サミュエルの言葉通り、体ばかり大きくなってしまった子供である。

いや、子供のほうがまだ聞き分けがいいので、言葉の通じない赤ちゃんに近い。

もう本当にどうすればいいかわからず途方に暮れたイザベラはついムキになってしまい、自分でも訳のわからないことを口走ってしまう。

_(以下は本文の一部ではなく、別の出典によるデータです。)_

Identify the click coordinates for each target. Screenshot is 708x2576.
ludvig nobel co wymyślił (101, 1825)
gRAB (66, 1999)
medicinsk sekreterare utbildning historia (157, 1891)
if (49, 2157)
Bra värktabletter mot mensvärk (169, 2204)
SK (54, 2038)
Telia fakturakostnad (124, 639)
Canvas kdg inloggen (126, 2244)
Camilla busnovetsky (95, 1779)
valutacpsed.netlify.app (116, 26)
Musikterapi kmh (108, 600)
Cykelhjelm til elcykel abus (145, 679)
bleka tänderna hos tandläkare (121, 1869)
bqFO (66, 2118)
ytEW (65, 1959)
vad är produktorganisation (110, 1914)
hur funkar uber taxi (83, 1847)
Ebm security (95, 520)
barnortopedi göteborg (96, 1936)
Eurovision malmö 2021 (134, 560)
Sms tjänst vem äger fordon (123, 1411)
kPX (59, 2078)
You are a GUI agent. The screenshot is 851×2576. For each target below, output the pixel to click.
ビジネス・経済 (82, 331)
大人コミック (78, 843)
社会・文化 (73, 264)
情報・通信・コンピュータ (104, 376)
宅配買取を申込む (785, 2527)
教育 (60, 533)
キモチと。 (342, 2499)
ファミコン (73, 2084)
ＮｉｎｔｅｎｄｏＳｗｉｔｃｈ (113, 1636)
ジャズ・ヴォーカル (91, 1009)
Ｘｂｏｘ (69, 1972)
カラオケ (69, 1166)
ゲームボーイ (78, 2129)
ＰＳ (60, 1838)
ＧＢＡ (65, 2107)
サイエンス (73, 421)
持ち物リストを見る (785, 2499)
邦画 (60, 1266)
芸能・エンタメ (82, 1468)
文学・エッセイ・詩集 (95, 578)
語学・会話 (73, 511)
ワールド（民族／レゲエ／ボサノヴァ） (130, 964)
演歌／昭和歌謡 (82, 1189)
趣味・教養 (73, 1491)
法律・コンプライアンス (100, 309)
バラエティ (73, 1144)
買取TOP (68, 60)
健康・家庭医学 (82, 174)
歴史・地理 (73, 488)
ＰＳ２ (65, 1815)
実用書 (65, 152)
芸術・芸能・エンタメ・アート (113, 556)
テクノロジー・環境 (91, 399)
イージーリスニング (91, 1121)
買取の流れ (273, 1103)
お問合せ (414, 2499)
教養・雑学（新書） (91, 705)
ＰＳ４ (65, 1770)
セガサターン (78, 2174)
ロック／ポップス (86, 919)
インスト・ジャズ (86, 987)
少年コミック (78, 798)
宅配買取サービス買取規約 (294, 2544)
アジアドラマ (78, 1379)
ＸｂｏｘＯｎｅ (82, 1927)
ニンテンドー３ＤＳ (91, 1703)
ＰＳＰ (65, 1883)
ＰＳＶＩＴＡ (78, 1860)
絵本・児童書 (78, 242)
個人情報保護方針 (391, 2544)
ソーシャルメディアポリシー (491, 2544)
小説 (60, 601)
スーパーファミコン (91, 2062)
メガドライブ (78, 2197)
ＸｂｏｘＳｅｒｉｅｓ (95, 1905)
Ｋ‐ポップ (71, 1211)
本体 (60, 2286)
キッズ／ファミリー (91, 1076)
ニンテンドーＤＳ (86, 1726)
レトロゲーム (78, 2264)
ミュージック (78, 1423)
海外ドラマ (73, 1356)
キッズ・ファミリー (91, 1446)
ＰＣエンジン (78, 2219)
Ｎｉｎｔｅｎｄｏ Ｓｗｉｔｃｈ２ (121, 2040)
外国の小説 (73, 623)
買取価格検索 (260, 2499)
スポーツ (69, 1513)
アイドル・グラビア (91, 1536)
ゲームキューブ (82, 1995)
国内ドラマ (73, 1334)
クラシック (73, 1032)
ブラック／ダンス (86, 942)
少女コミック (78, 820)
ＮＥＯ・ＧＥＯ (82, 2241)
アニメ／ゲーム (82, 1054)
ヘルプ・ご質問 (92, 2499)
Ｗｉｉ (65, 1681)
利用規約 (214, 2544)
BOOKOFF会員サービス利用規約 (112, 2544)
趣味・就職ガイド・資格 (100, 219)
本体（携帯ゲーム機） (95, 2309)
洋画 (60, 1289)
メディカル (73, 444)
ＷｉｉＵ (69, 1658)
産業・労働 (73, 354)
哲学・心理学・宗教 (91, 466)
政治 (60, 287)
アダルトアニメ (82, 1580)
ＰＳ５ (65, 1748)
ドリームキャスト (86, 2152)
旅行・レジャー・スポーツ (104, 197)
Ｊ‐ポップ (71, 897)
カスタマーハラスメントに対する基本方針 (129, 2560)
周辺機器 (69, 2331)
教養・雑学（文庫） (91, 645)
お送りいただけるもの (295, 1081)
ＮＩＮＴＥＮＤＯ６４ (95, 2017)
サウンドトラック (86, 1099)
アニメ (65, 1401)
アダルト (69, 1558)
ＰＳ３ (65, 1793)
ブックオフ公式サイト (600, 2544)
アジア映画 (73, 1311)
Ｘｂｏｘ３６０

「このままへそ曲げ続けるんだったら、これから先生のコーヒー、全部熱々のまま出しますからね!!火傷しても、知らないんですから!!」


しかし、この言葉が意外と効いたらしく、今まで無反応だったユリウスが眉間に皺を寄せる。

不快そうに顔を顰め、腕を組み、暫く考え込む。

そして、ユリウスはのろのろと立ち上がり、近くの執務机の椅子に座った。

サミュエルとその助手は呆然とそんなユリウスの行動を見ていたが、イザベラはすぐさま紙と万年筆を彼の前に置いた。


「先生、一応感染症についてまとめた資料を...」

「必要ない。全て記憶している」


万年筆を手に取り、ユリウスは目にも留まらぬ速さで数々の魔術記号を描いていく。